MINIX was an operating system I had always wanted to dig into but never really did. Too many other projects, including work, got in the way. I bought Andrew Tanenbaum’s first book on MINIX, along with the IBM PC AT version of MINIX, in 1987, but the book and diskettes mostly just collected dust on various bookshelves over the years.
Years ago, I had included copies of my MINIX diskettes (the five 1.2M diskettes that Tanenbaum released for the PC AT) in the PCjs diskette repository, but once again, I didn’t do much with them. And in fact, MINIX didn’t originally boot in PCjs, and I never got around to investigating why. Finally, in late November 2022, after a small nudge from Michal Necasek over at OS/2 Museum, I decided to find out why.
The basic problem was that PCjs emulates the NEC µPD765 floppy disk controller (FDC) just well enough to satisfy how the IBM PC ROM BIOS uses it. MINIX, however, completely bypasses the BIOS. It replaces all the BIOS interrupt handlers and interacts directly with all PC hardware, including timer, keyboard, screen, and FDC. And it made several assumptions about FDC behavior that PCjs hadn’t dealt with properly before.
When I finally dug into why MINIX wouldn’t boot in PCjs, I found and fixed three separate FDC issues. The most severe problem involved how MINIX determined the number of sectors per track; since these particular MINIX diskettes were 1.2M, there were 15 sectors/track, but MINIX would not figure that out until first probing the disk using 3 other sets of diskette parameters.
Here are the 4 drive/diskette combinations MINIX runs through:
# Drive diskette Sectors Tracks Rotation Data-rate Comment 0 360K 360K 9 40 300 RPM 250 kbps Standard PC DSDD 1 720K 360K 9 40 300 RPM 250 kbps Quad density PC 2 1.2M 360K 9 40 360 RPM 300 kbps PC disk in AT drive 3 1.2M 1.2M 15 80 360 RPM 500 kbps AT disk in AT drive
On a real machine, MINIX would get errors reading the disk using the first 3 sets of parameters, and only the 4th would succeed, whereas PCjs was happy to read sectors from the diskette regardless of the programmed data rate, and so MINIX would assume its diskette had only 9 sectors/track.

Dataset excerpt
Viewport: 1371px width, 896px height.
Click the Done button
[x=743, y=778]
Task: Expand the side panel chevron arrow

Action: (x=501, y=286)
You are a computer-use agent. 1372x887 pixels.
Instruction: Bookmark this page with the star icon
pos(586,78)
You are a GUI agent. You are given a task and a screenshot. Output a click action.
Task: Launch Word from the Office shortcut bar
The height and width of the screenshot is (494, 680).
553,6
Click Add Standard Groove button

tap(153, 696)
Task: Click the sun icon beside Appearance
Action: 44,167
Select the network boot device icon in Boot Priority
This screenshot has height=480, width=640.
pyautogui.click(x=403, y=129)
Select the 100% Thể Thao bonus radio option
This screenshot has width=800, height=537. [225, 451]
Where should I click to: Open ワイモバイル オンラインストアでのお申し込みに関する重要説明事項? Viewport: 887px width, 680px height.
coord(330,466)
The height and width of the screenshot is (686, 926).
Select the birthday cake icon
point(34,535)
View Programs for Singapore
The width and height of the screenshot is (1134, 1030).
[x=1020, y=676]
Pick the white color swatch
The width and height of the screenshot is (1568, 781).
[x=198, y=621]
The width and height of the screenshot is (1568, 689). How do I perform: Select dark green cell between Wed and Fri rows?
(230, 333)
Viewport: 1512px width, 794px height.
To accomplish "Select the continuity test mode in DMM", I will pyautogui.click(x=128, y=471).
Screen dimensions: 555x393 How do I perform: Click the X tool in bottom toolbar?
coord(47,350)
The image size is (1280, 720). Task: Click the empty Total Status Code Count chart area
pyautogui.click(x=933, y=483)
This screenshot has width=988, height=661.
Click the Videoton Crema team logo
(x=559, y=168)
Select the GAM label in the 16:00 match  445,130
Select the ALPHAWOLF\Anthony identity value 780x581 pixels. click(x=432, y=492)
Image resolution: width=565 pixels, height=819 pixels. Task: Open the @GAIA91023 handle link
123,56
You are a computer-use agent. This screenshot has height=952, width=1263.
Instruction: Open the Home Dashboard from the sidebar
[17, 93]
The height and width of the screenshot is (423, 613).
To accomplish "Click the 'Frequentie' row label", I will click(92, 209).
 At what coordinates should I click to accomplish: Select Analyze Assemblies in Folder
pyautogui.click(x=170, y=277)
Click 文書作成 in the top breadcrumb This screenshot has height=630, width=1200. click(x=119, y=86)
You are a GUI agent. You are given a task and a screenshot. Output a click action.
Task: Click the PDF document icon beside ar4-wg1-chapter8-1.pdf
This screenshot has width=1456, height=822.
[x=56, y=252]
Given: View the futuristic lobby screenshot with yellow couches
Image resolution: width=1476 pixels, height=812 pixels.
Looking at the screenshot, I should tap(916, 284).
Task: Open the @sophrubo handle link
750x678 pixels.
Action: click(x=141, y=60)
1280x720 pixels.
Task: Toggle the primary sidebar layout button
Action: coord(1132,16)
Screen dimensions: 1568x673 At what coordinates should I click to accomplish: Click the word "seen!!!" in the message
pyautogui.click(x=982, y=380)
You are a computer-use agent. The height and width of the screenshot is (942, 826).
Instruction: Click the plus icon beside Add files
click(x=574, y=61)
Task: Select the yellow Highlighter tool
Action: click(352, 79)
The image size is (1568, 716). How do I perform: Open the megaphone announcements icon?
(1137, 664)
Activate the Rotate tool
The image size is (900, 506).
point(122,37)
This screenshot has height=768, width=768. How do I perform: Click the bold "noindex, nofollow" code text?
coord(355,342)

- **Prompt A**
According to the MINIX article, how many sectors per track did the 1.2M MINIX diskettes have?
- **Prompt B**
Can you copy the records word for word, from their first line through the line that contains "will click(92, 209)."?

- **Problem solution A**
15 sectors per track.

- **Problem solution B**
Viewport: 1371px width, 896px height.
Click the Done button
[x=743, y=778]
Task: Expand the side panel chevron arrow

Action: (x=501, y=286)
You are a computer-use agent. 1372x887 pixels.
Instruction: Bookmark this page with the star icon
pos(586,78)
You are a GUI agent. You are given a task and a screenshot. Output a click action.
Task: Launch Word from the Office shortcut bar
The height and width of the screenshot is (494, 680).
553,6
Click Add Standard Groove button

tap(153, 696)
Task: Click the sun icon beside Appearance
Action: 44,167
Select the network boot device icon in Boot Priority
This screenshot has height=480, width=640.
pyautogui.click(x=403, y=129)
Select the 100% Thể Thao bonus radio option
This screenshot has width=800, height=537. [225, 451]
Where should I click to: Open ワイモバイル オンラインストアでのお申し込みに関する重要説明事項? Viewport: 887px width, 680px height.
coord(330,466)
The height and width of the screenshot is (686, 926).
Select the birthday cake icon
point(34,535)
View Programs for Singapore
The width and height of the screenshot is (1134, 1030).
[x=1020, y=676]
Pick the white color swatch
The width and height of the screenshot is (1568, 781).
[x=198, y=621]
The width and height of the screenshot is (1568, 689). How do I perform: Select dark green cell between Wed and Fri rows?
(230, 333)
Viewport: 1512px width, 794px height.
To accomplish "Select the continuity test mode in DMM", I will pyautogui.click(x=128, y=471).
Screen dimensions: 555x393 How do I perform: Click the X tool in bottom toolbar?
coord(47,350)
The image size is (1280, 720). Task: Click the empty Total Status Code Count chart area
pyautogui.click(x=933, y=483)
This screenshot has width=988, height=661.
Click the Videoton Crema team logo
(x=559, y=168)
Select the GAM label in the 16:00 match  445,130
Select the ALPHAWOLF\Anthony identity value 780x581 pixels. click(x=432, y=492)
Image resolution: width=565 pixels, height=819 pixels. Task: Open the @GAIA91023 handle link
123,56
You are a computer-use agent. This screenshot has height=952, width=1263.
Instruction: Open the Home Dashboard from the sidebar
[17, 93]
The height and width of the screenshot is (423, 613).
To accomplish "Click the 'Frequentie' row label", I will click(92, 209).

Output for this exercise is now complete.